When Monday rolled around, my dad’s family doctor was booked and couldn’t make time to see him — did you know doctor’s offices have a set number of “available appointments” for people without insurance? He could not handle the pain any longer, and was nearing 60 pounds of weight loss in just six weeks. My mom drove him to Asheville, where he was once again admitted. My dad’s new doctors were apologetic and said that he should had never been discharged in the first place. The doctors started to look for a cause of the pancreatitis.
On Thursday, nearly a month after his first doctor’s visit, a simple MRI found that my dad’s liver was completely consumed with cancer. I imagine by now you can guess why no one else had done an MRI — without insurance, it cost a fortune. The right quadrant was covered in masses, as was the left. The tracts connecting his liver to other organs in his body were also covered, showing signs of the cancer spreading. Doctors gave him four to six months to live.
I was at work when I got the call. I was 24 years old and was expecting my first child, due in May — which meant I was about eight months pregnant for my first child — my dad’s first grandson. I answered the phone and was told to come to the hospital because they finally found out what was wrong, and he didn’t have much more time. The only thing I could think about was that my son will never get to know his grandpa. Devastation does not even begin to describe what I felt. Complete heartbreak.
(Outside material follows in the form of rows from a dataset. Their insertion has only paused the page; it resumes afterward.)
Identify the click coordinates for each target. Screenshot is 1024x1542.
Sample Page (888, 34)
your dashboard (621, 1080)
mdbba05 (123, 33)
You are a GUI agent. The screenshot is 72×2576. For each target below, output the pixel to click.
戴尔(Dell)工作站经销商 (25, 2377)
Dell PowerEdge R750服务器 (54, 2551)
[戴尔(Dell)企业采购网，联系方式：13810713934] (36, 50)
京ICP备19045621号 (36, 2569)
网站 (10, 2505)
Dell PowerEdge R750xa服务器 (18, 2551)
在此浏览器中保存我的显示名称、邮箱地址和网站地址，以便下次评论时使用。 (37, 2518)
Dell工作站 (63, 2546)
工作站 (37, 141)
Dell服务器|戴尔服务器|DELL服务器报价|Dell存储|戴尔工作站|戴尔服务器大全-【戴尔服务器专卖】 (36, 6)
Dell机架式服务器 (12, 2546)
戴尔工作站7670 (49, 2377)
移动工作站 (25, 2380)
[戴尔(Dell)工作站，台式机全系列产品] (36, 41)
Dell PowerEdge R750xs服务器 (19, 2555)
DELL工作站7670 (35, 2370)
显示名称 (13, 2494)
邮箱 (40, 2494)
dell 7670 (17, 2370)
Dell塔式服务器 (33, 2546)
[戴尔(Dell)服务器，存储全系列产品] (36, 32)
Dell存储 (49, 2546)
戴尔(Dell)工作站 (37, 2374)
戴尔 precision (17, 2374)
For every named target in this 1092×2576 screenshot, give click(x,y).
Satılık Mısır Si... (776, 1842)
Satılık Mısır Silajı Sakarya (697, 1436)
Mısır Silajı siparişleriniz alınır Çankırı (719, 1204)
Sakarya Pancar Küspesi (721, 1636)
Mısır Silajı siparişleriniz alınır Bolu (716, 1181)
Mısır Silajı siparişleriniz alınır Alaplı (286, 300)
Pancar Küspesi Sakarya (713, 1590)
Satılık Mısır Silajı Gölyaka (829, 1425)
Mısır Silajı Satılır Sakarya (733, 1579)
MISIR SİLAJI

Just a week after we got word of his diagnosis, doctors changed his 4-6 month outlook to just a few more days. They took him off of all his IVs, he stopped eating, and then we are just had to wait. Eight months pregnant and all, I slept on that hospital room floor every single night. Praying that God let my dad hang on long enough so he could meet my son. Now eight years later I know how selfish that prayer was — to want him to stay in pain just for my sake. But it would have meant the world to me. April 2 marked eight years since his death, and today is eight years since his funeral.
If my dad — a 55-year-old mountain of a man had gotten healthcare when North Carolina was first able to expand Medicaid — he wouldn’t have put off going to the doctor when his knee started to ache. He wouldn’t have worried about how he was going to pay for his yearly physical or checkups.
Closing that healthcare gap would have simply given my dad — and families across North Carolina — the dignity of having access to literal life saving healthcare. Not only would healthcare have likely caught my dad’s cancer before it was too late — but then it would have allowed my family to seek treatment — instead of spending two weeks waiting for him to die because at that point it was simply too late.
So if you take anything away from the things you hear here today — I ask you to at least do this one very small thing for me. As you have conversations with others about closing the healthcare coverage gap — about expanding Medicaid in North Carolina —while I know there are disagreements and stigmas attached to it — please help people to understand that it’s the working families in North Carolina it would help — would be people like my dad. Hardworking, loving, kind — grandpas — that deserve to still here today.